UN-3436 [FIX] Reroute system-bucket worker IO to fsspec-cached FileSystem and shorten rate-limit stale cutoff by Deepak-Kesavan · Pull Request #1935 · Zipstack/unstract

Deepak-Kesavan · 2026-04-29T00:10:26Z

What

Workers route the UnstractCloudStorage (UCS, pcs|b8cd25cd-...) connector ID through the cached unstract.filesystem.FileSystem path instead of loading MinioFS via connectorkit.
Rate-limit ZSET gets a separate stale-entry cutoff (default 1h) split from the existing 6h Redis key TTL.

Companion cloud PR: https://github.com/Zipstack/unstract-cloud/pull/1468 (executor capacity / config bump for the integration env load test).

Why

Sustained API-deployment load tests against the integration env plateaued at ~u250 with two compounding failures:

Executor pods accumulated boto3 sessions and OOM'd. Workers were loading UnstractCloudStorage (a system-bucket connector that inherits MinioFS) per workflow execution; MinioFS opts out of fsspec's instance cache, so each instantiation produced a fresh boto3 session that urllib3's idle reaper could not keep up with under load. Prompt-service already reaches the same bucket via the SDK1 fsspec-cached path (FileSystem(...).get_file_storage()), so workers should too.
Rate-limit ZSET filled with stale entries. _release_api_deployment_rate_limit only fires from update_execution_status(COMPLETED|ERROR|STOPPED). Worker OOM/SIGKILL/timeout never reaches that line, so the entry sat for the full 6h key TTL, causing false 429s, locust retry storm, and more MinIO connection churn.

Round 3 (after a manual Redis flush) confirmed the same workers held u300 cleanly, so both failure modes are real.

How

workers/shared/workflow/connectors/utils.py

New _SYSTEM_INTERNAL_CONNECTOR_IDS set listing the UCS connector ID.
_SystemFileStorageAdapter is a thin UnstractFileSystem wrapper around FileSystem(storage_type).get_file_storage() exposing get_fsspec_fs() and test_credentials().
get_connector_instance short-circuits on a system ID and otherwise falls back to the existing connectorkit path. User S3/MinIO/GCS connectors are unchanged.

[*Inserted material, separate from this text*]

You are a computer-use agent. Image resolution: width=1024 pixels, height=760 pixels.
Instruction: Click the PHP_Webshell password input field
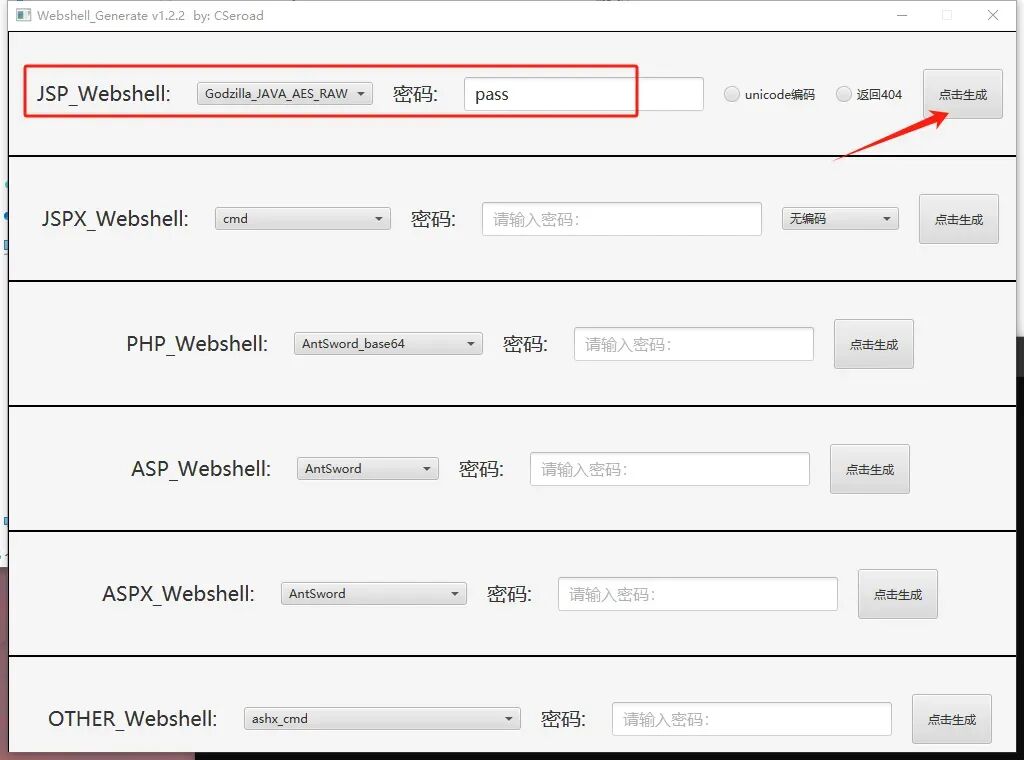click(x=693, y=343)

backend/api_v2/rate_limit_constants.py + backend/api_v2/rate_limiter.py

New DEFAULT_STALE_ENTRY_HOURS = 1 constant alongside the existing DEFAULT_TTL_HOURS = 6.
_get_stale_entry_seconds() reads API_DEPLOYMENT_RATE_LIMIT_STALE_ENTRY_HOURS setting (override-able).
_get_cutoff_timestamp() now uses the stale cutoff (not the key TTL) so leaked entries reap within an hour rather than six. pipe.expire(org_key, ttl_seconds) continues to use the full 6h key TTL.

The connector layer (unstract/connectors/.../filesystems/minio/minio.py and the UCS subclass) is intentionally not touched. Workers no longer reach for it for the system bucket; user-configured S3/MinIO connectors keep their existing behavior including skip_instance_cache=True.

Can this PR break any existing features. If yes, please list possible items. If no, please explain why. (PS: Admins do not merge the PR without this section filled)

Worker call sites that resolved a UCS-typed connector via get_connector_instance now get a FileStorage-backed adapter instead of a MinioFS instance. The fsspec object exposed by get_fsspec_fs() is S3FileSystem in both cases, so any code that opens/reads/writes via fsspec is unaffected. The adapter implements get_fsspec_fs() and test_credentials() only; MinioFS-specific helpers (extract_metadata_file_hash, extract_modified_date, is_dir_by_metadata, get_connector_root_dir, ...) are not implemented because the only call site (source.py:_get_fs_connector -> list_files_from_file_connector, FILESYSTEM source) is not exercised with the UCS id in current product flows.
The destination-side path (WorkerConnectorService._get_destination_connector -> ConnectorOperations.get_fs_connector) is a separate code path that this PR does not touch. If the UCS id ever flows through it, it will still load MinioFS. This was deliberate scope-limiting; flagged for follow-up if observed in profiling.
Rate-limit cutoff change is opt-in via setting; default lowers stale window from 6h to 1h. Active executions (less than 1h elapsed) are unaffected. Workflows running longer than 1h would be released early — current integration test profiles cap at ~10 min so this is fine; worth confirming with prod traffic patterns before promotion.

Database Migrations

None.

Env Config

API_DEPLOYMENT_RATE_LIMIT_STALE_ENTRY_HOURS (new, optional, default 1) — per-entry cutoff in hours for stale ZSET releases.
API_DEPLOYMENT_RATE_LIMIT_TTL_HOURS (existing, optional, default 6) — Redis key TTL in hours.

Relevant Docs

N/A.

Related Issues or PRs

Cloud companion: https://github.com/Zipstack/unstract-cloud/pull/1468
Jira: UN-3436

Dependencies Versions

None.

Notes on Testing

Integration env Round 4: ramp 80->300 with no Redis flush mid-run. Pre-fix executor pods sat at 11–12.7 GB RSS by stage 4; post-fix expectation is to plateau. manage.py get_org_rate_limit org_qijtoAkJNhznYhNt should drop to 0 within seconds of locust shutdown at every stage.
Unit-level: existing connectorkit tests still pass (system ID set is empty for non-cloud OSS deployments, so behavior is identical there).
Trace check: _SystemFileStorageAdapter.get_fsspec_fs() returns FileStorageHelper.file_storage_init(...)'s result, which is a plain fsspec.filesystem(protocol, **storage_config) call. fsspec's instance cache is in effect (no skip_instance_cache is passed), confirming we hit the same cached S3FileSystem instance prompt-service uses.

Screenshots

N/A.

Checklist

I have read and understood the Contribution Guidelines.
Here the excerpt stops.